What To Expect In California Probate

So you have been named the executor (if there’s a will) or are prepared to become the administrator (if there’s no will) of an estate in California. Now what?

Let's start with a simple question:

 

Do you need to go through probate in California?  

Probate is the process of transferring the assets of the deceased to the rightful heirs. Probate is completed by “proving” the will (if there is one) in a court of law or by verifying the legal heirs a when there is no will (called Intestate Succession).  In addition to ensuring the appropriate transfer of assets, probate also guarantees that all the affairs of the deceased are closed  — that tax returns are filed, valid debts are handled, and funeral expenses are paid.

Given that probate is mostly about the transfer of assets, you really only need probate when there are assets that need a court order to be transferred.  Read more about what assets go through probate here.  

In certain special circumstances, probate may be needed even if there are no assets to probate. For example, probate may be necessary if there are future payments that will be made to the deceased and only the estate can be the recipient.  Situations warranting probate without current assets could include things like expectation of future payments from a pension plan, a lawsuit where the deceased is the recipient of proceeds, or the family’s decision to initiate a wrongful death suit.

California does have simplified small estate procedures for estates that qualify for the following special circumstances:

  • Estate assets are under $150,000 with no real estate
  • Estates assets are under $150,000 with real estate
  • Estates that have a surviving spouse or domestic partner

For all other estates with existing assets, you will need to go through full probate.  This simply means that the probate court will be involved and will supervise the process. You will need to communicate with the court at various steps.

 

The probate process in California

1) Petition The Court

This is the first step in the California probate process. You will tell the court about the deceased, whether there is a will, who will be responsible for administering the estate, who the next of kin are, and a rough estimate of the assets.
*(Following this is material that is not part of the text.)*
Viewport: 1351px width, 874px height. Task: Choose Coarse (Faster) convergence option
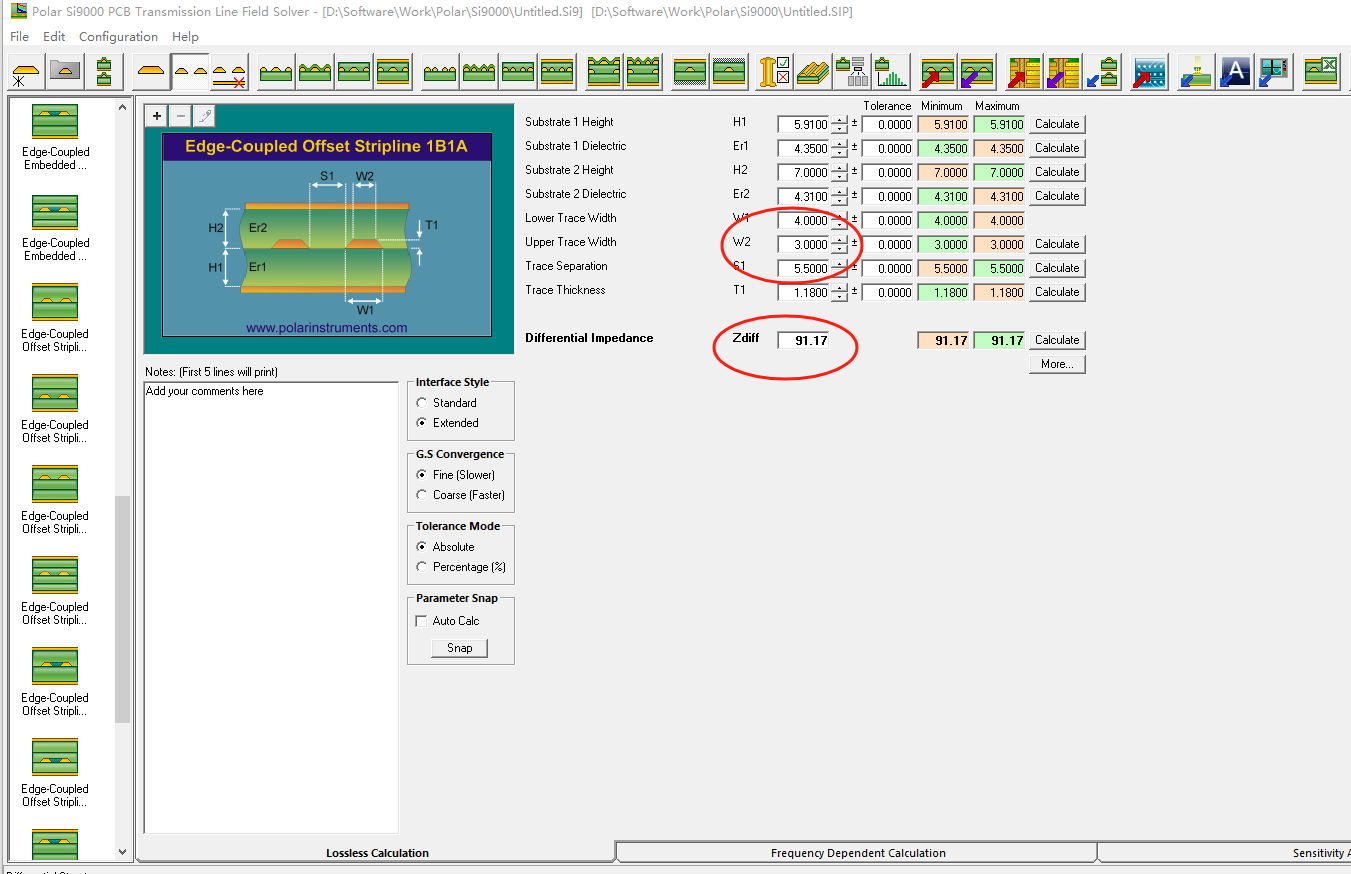coord(422,495)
The court will set a hearing to allow anyone to challenge the facts of the petition. Prior to the hearing, you will need to notify the next of kin and anyone named in the will (if any) as well as make a public notice in a local newspaper announcing the hearing and petition.

Potential Challenges

When there is a will, the valid challenges are:

a) There is a more recent valid will, and that will should be probate
b) The deceased was not in their full mental capacity when they signed the will
c) The signature of the will is forged

When no will exists, a person can only challenge facts in the petition or who will be named as administrator of the estate.  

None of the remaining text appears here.